When the first Scottish medallist waves to the home crowd at this week’s Commonwealth Games, the cameras will seek out one particular face in the crowd. Assuming he is there, and he will be most days, Scotland’s First Minister Alex Salmond will inevitably share the glory. But will he wave back, and will he be brandishing a saltire?

Ever since Salmond hijacked Andy Murray’s Wimbledon win last year by unfurling a Scotland flag on Centre Court, fears have been expressed about whether the Commonwealth Games will receive similar treatment with the referendum on Scotland’s future just a couple of months away. Although banners containing political slogans will be banned, both sides in the debate about Scottish independence know the power of an image, and the first athlete to overstep the mark will be guaranteed banner headlines both sides of the border.

The Games are on terrestrial TV all day across the UK. The BBC, as host broadcaster, faces a tricky pitch, because a great number of events will feature collisions between Scotland and England, who have named 416 athletes to the hosts’ 310, and the tone of all the TV coverage will be managed from HQ, with BBC Scotland restricted to their own news bulletins if they want to offer a parochial view.

When a journalist asks a sweaty Scottish winner how he or she feels in the aftermath of victory over an English rival, there is the potential for that conversation to stray from sport. Some, and perhaps a lot, of Team Scotland’s 310 athletes will vote Yes in September.

“We believe that all our athletes are entitled to express their opinion on any subject, but we have advised them to bear in mind that there is a heightened interest in the independence referendum this year,” says a Team Scotland spokeswoman. “I am sure some of them will nail their colours to the mast and, indeed, some of them have already done so. All we would do is remind them that it’s important not to let anything become a distraction.”

The likelihood is that most Scottish competitors will not need political sentiment for motivation and there is, anyway, the further question of mixed allegiances. Michael Jamieson and Eilidh Child are Scotland’s poster boy and girl, and both live in Bath. So don’t expect too much politics from them.

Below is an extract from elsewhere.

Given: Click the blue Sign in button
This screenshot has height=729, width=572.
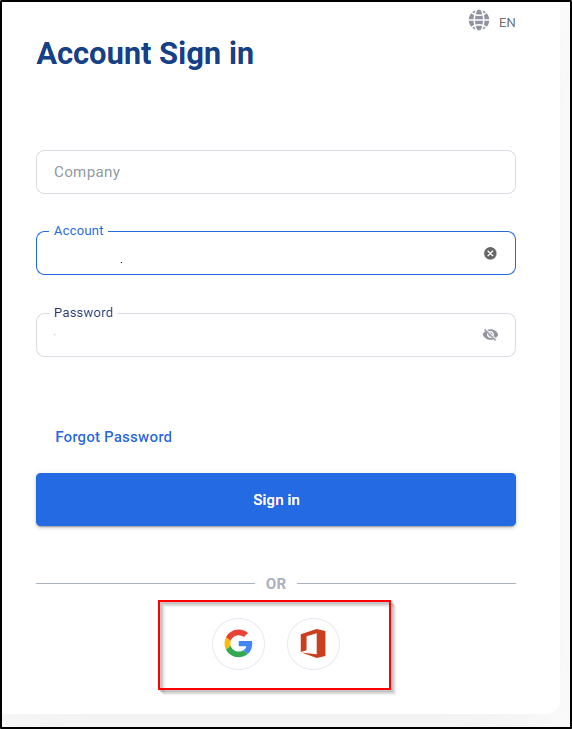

Manchester 2002 apart, the Commonwealth Games has come to mean more to Scottish athletes than to their English counterparts in recent times. In athletics, swimming and cycling, opportunities to wear Scottish colours and engage in inter-British rivalry are few and far between. Opportunities to do so in front of raucous Scottish crowds are rarer still.

Perhaps the sport will overshadow the debate. Perhaps the Yes and No campaigners will behave themselves and allow the athletes to concentrate only on winning. Perhaps they care for politics less than we think. When asked how he felt about the possibility of Scotland breaking away from the UK and how this might affect the way English athletes are received at Hampden Park, Mo Farah said he was not aware of the referendum. Perhaps – and we can only hope – the only athletes who talk politics are the ones qualified to do so.

Imogen Bankier is not one of those peripheral contenders for whom the next fortnight represents a once-in-a-lifetime chance to achieve something on the international stage. She is a world-class Scottish badminton player, a doubles specialist who won silver at the World Championships partnering Chris Adcock.

When she spoke out, late last year, about what independence would mean for Scots in an Olympic context, she did so because she felt that a serious question was being treated with flippancy and risked being swept up by a bandwagon. Bankier, who spent years under the GB umbrella at Milton Keynes, challenged the nationalist declaration that an independent Scotland would be better off having its own Olympic team, and this inevitably led to the assumption that she was a unionist.

A few weeks later, she explained to me that, as a graduate from the Open University who had studied politics, she had not intended to make a political point other than to plead with others to take the big political question more seriously. “I just don’t think people should be in favour of independence because they’ve seen Braveheart,” she said.

Ironically, the last time Scotland hosted a Commonwealth Games, in Edinburgh 1986, politics provided the backcloth when 32 of the 59 eligible nations boycotted in protest at the reluctance of Margaret Thatcher’s government to tackle apartheid. As if that were not bad enough, the Games were budgeted chaotically and ended up costing the city millions after a phantom financing intervention by Robert Maxwell.

Were the Great Fraudster around today, his chequebook would be of little appeal to Glasgow 2014, whose overspend is on course to be relatively minimal. The Games budget is £563million, roughly £200m more than the organisers intended but not for any obviously unjustifiable reasons. As these projects go, this is not overly bloated and it has been sensibly pitched from the start.

In fact, Glasgow 2014 have done well to dress the wounds of numerous big-name athletes pulling out and the no-nonsense refusal of the cityfolk to let them dynamite a row of tower blocks live during the opening ceremony. With all of that overcome, only politics, perhaps, can spoil the party.